Where can I go from your Spirit? Where can I flee from your presence? If I go up to the heavens, you are there; if I make my bed in the depths, you are there. If I rise on the wings of the dawn, if I settle on the far side of the sea, even there your hand will guide me, your right hand will hold me fast. Psalm 139:7–10

Lindsay (Mork ’08) Ostrom & her husband Bjork live in St. Paul, MN with their sweet pup Sage. Together, they turned their “side-hustle,” known as Pinch of Yum food blog, into a full-time career that now garners an audience of more than three million each month. Lindsay was an elementary education major at University of Northwestern and went on to teach 4th grade in the Roseville Area School District.

After the loss of their sweet Afton, Lindsay and Bjork found themselves with a broken heart and lack of appetite—a seemingly ironic situation for two food bloggers. Drawing inspiration from the friends and family who dropped off meals or invited them for dinner, they started a mini movement: Feeding a Broken Heart. The idea was simple: make a recipe for someone who has a broken heart, and share the story by using #feedingabrokenheart. Together, these acts of love put warm, comforting food in front of many.

Here’s a recipe from that series »

basic + awesome creamy potato soup

Prep Time: 15 mins | Cook Time: 1 hour | Yield: 4–6 servings

Creamy Potato Soup—so simple and all-homemade, with carrots, celery, potatoes, milk, butter, flour, and bacon. Perfect comfort food with no canned cream-of-anything soups.

INGREDIENTS

• 6 slices bacon

• 4 tablespoons butter

• 2 cups mirepoix (celery, carrots, and onions, all minced)

• 3 cloves garlic, minced

• ½ teaspoon salt and/or seasoning (to taste, see notes)

• ¼ cup all purpose flour

• 3 cups whole milk

• 1–2 cups chicken broth

• 2 russet potatoes, peeled and cubed

INSTRUCTIONS

1. Bacon Prep: Bake the bacon on a baking sheet lined with parchment paper at 400° for 20 minutes. Crumble or cut into pieces.

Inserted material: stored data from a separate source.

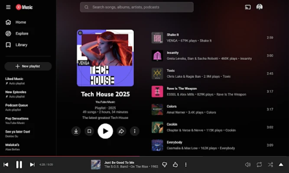Like the song Just Be Good To Me
Screen dimensions: 289x173
pos(175,164)
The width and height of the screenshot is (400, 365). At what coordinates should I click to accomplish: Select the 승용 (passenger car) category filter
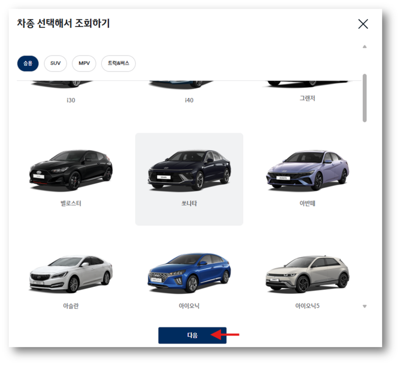(x=27, y=63)
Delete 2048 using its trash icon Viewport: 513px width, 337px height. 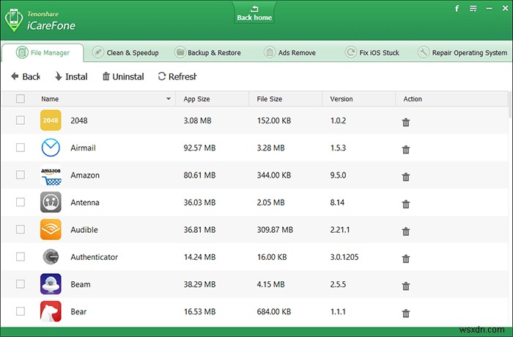click(406, 122)
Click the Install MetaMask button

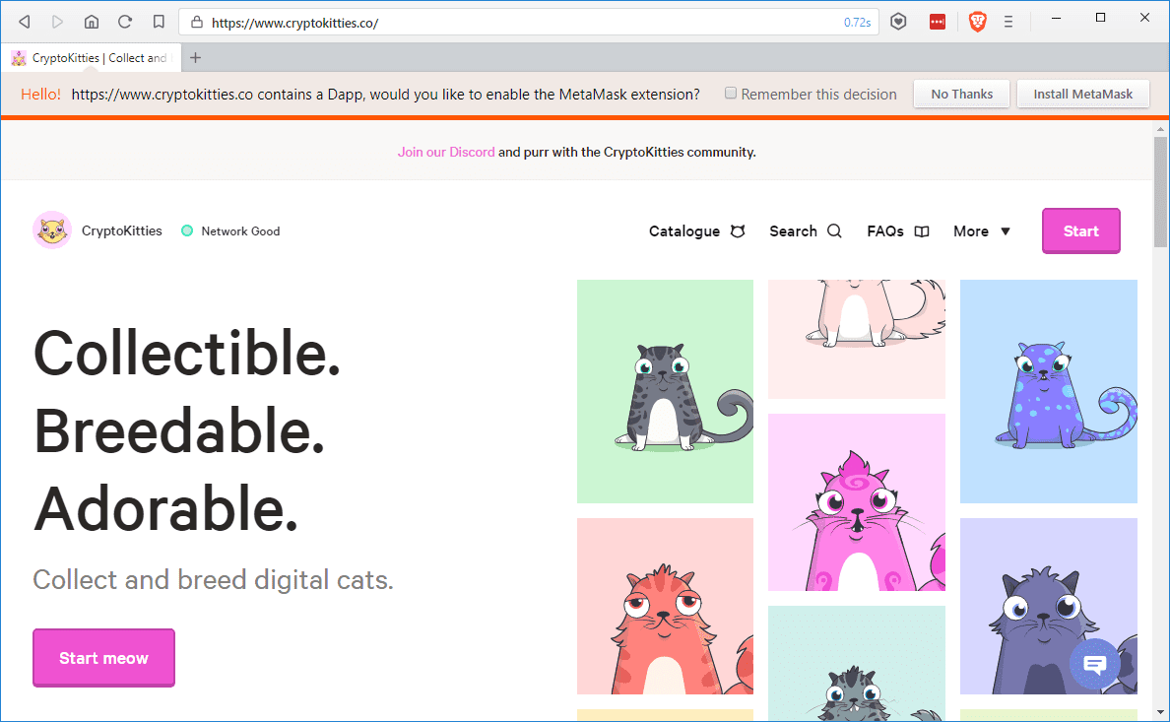point(1082,95)
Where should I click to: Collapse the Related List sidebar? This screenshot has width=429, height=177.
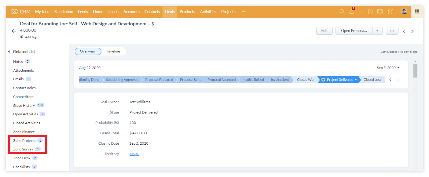9,52
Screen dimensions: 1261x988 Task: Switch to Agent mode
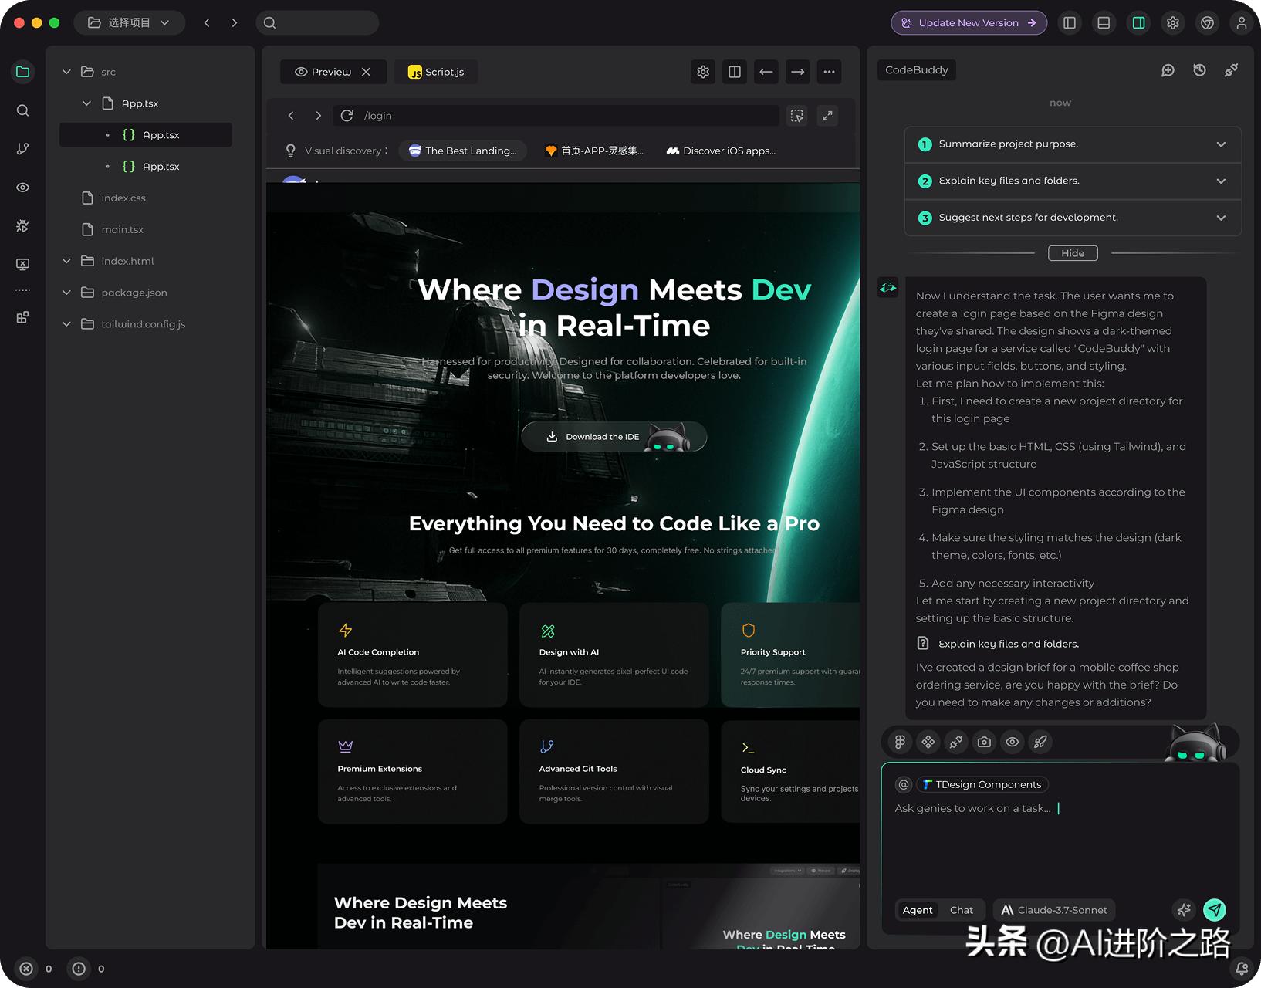pos(918,910)
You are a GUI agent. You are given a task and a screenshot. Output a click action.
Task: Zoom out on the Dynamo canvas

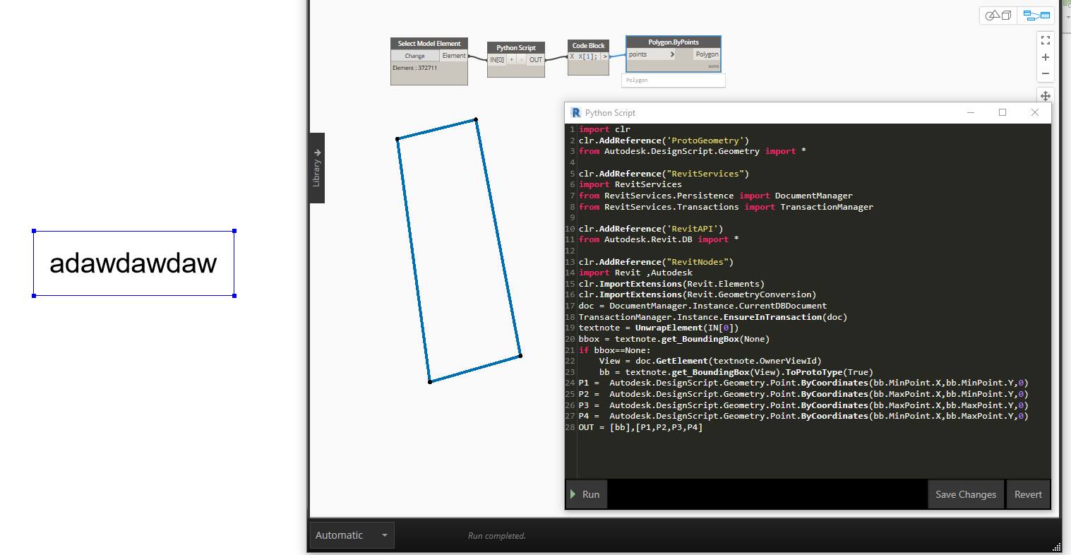pyautogui.click(x=1046, y=73)
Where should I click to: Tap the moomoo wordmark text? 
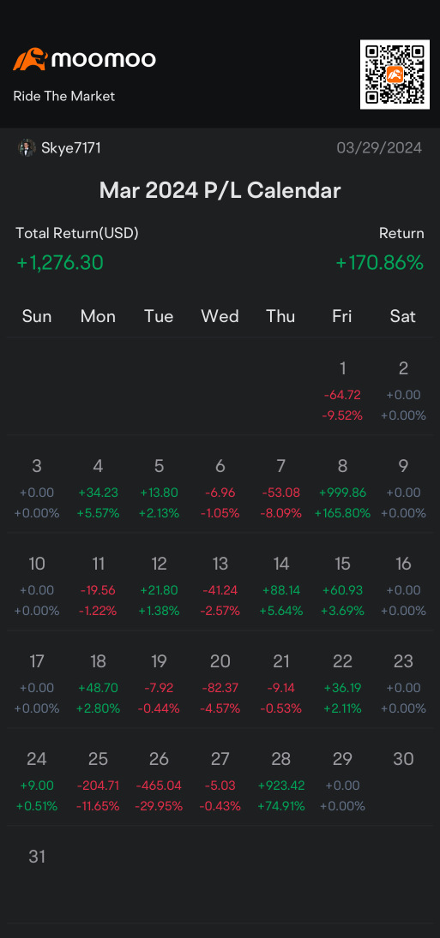tap(104, 59)
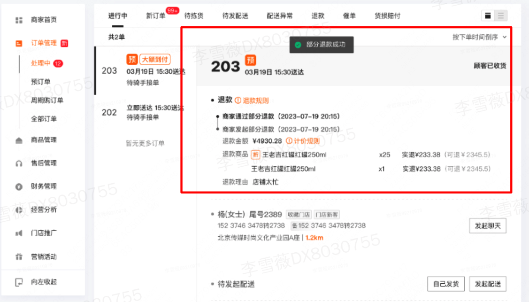Click the 经营分析 chart icon

[x=19, y=210]
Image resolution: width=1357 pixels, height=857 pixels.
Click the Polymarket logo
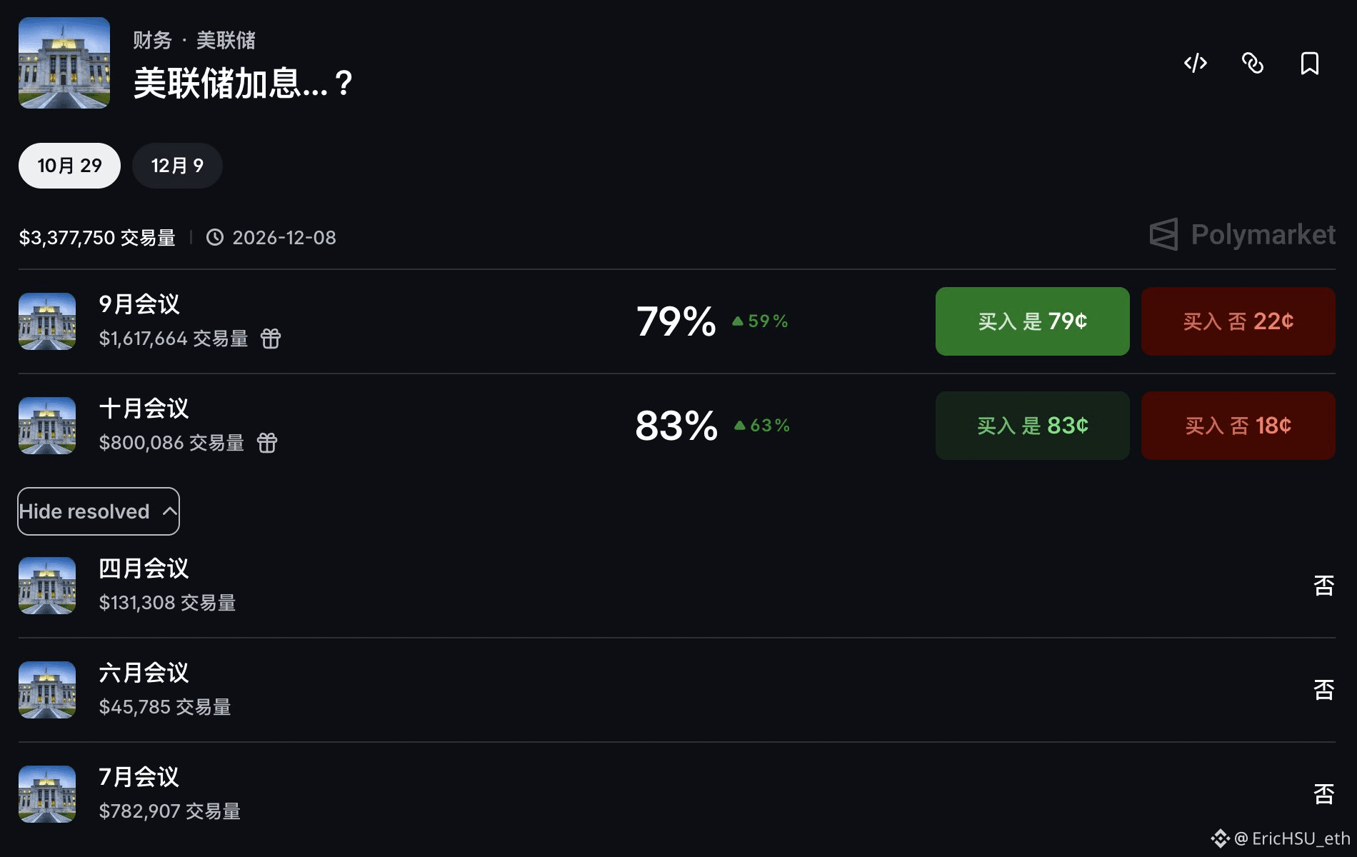pos(1243,234)
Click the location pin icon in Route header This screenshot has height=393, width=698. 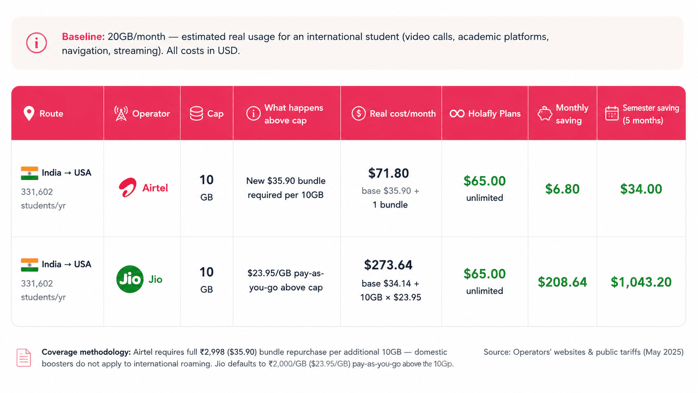pyautogui.click(x=29, y=114)
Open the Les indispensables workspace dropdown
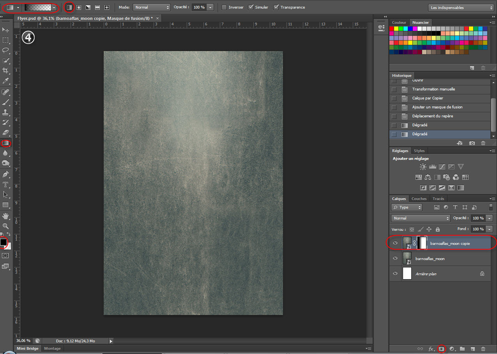Viewport: 497px width, 354px height. pos(461,7)
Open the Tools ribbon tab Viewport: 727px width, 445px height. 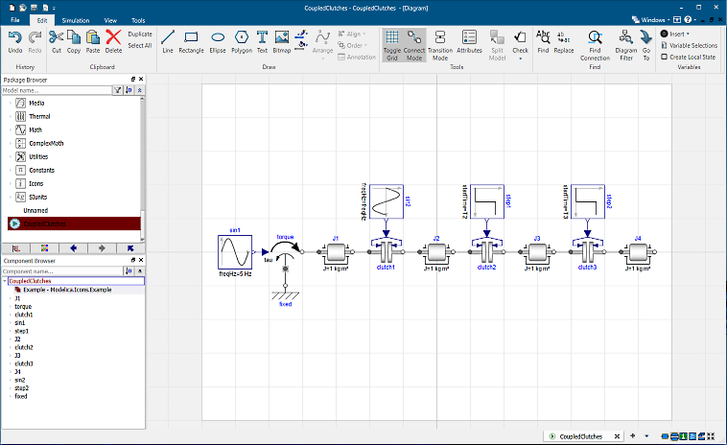coord(138,19)
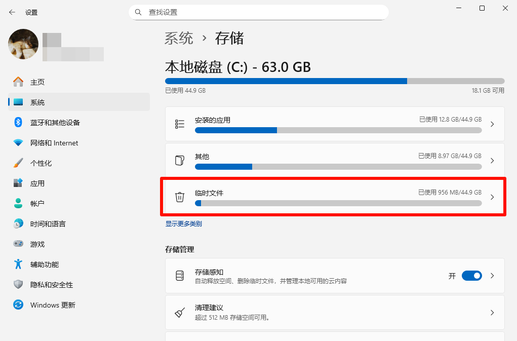517x341 pixels.
Task: Expand 安装的应用 with its chevron
Action: [x=492, y=124]
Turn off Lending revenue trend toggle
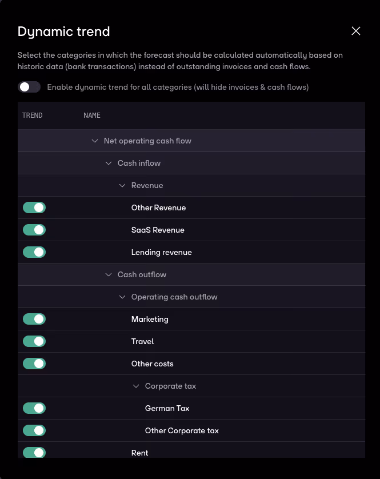 [x=34, y=252]
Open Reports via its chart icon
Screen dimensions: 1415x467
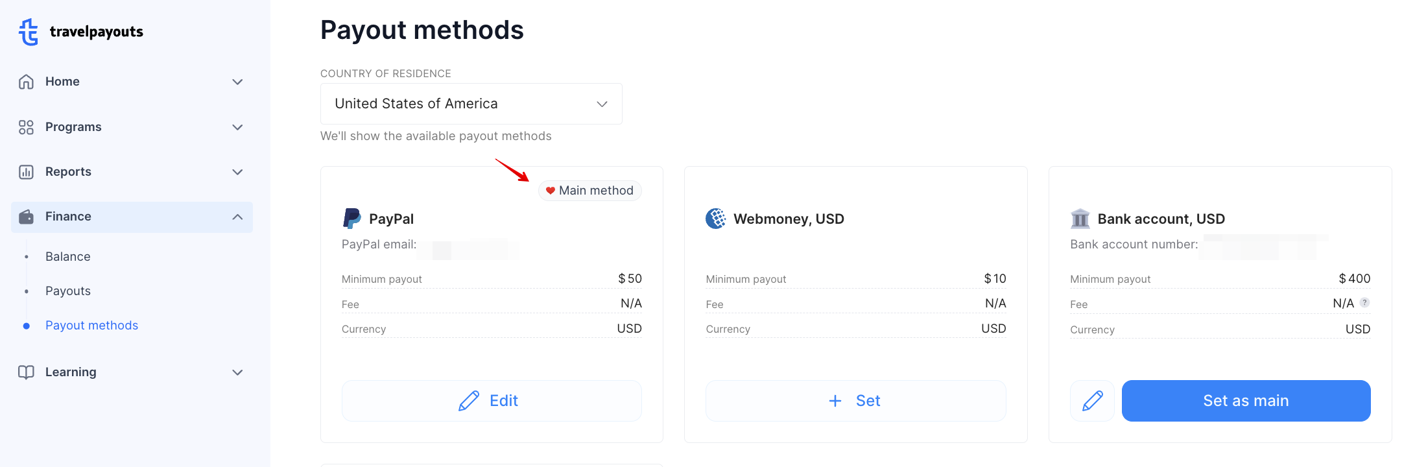26,172
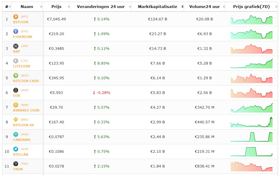Screen dimensions: 280x176
Task: Open the STELLAR coin link
Action: click(x=21, y=155)
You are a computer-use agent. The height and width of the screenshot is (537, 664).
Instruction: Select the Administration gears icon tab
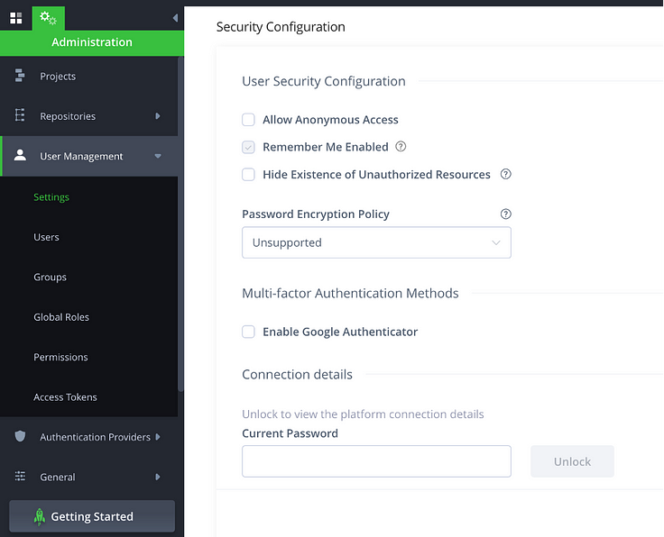click(x=49, y=18)
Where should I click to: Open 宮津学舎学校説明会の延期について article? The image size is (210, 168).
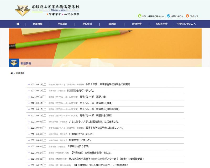pyautogui.click(x=104, y=128)
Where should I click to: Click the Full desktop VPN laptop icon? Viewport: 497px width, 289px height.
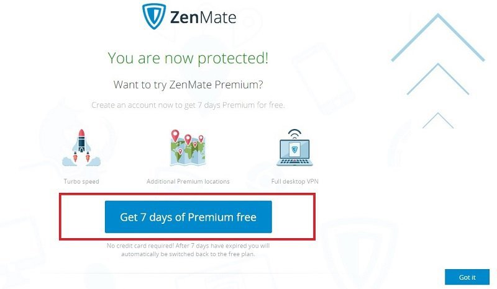coord(294,148)
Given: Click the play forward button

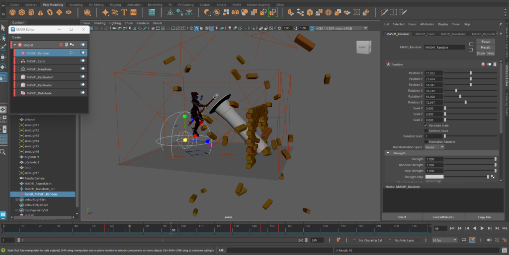Looking at the screenshot, I should pyautogui.click(x=482, y=228).
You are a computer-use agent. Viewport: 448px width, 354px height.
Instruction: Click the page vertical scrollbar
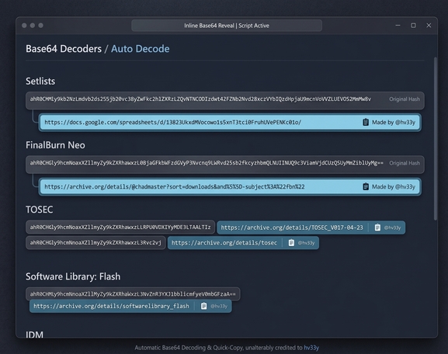[436, 138]
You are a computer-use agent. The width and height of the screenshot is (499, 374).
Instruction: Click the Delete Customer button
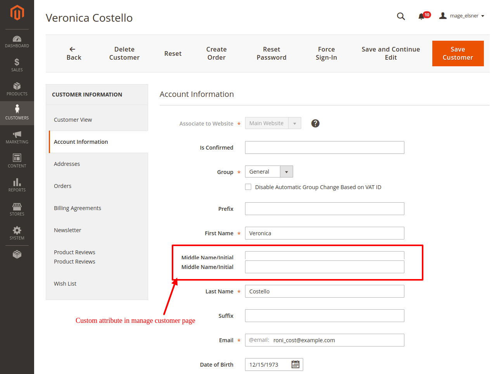[124, 53]
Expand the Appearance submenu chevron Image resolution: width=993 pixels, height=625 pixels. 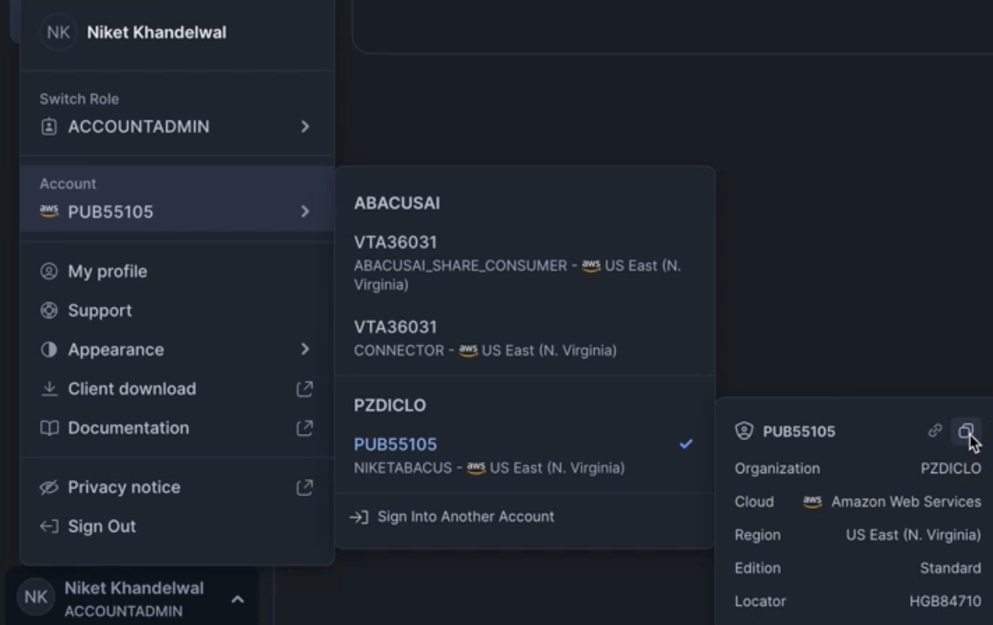pyautogui.click(x=304, y=349)
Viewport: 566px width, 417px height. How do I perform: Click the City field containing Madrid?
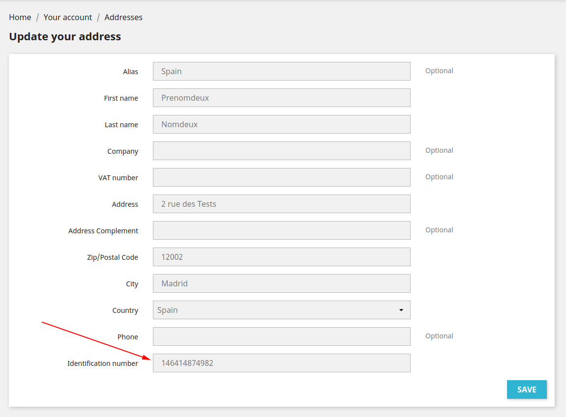(281, 283)
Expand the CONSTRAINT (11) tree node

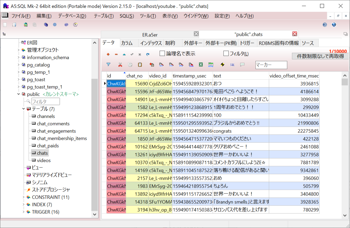tap(24, 197)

2. Soup Base: Melt the butter in a soup pot. Add the mirepoix, garlic, salt, and seasoning and sauté until nice and soft. Add flour and stir with the vegetables for a few minutes to cook off any floury taste. Add milk, just a little bit at a time, stirring after each addition until smooth and creamy. The soup should start out very thick and eventually thin out as you add milk. Add the potatoes, and add chicken broth as needed to achieve the right consistency. For a thicker soup, you may not need as much of the broth.

3. Simmer Time: Let the soup simmer for 30–40 minutes. The potato soup will thicken as it simmers, and even more as it cools down. I like to wait until the potatoes are almost melty, with their edges softened just a bit, before removing from heat. When ready to serve, crumble the bacon and stir it into the soup.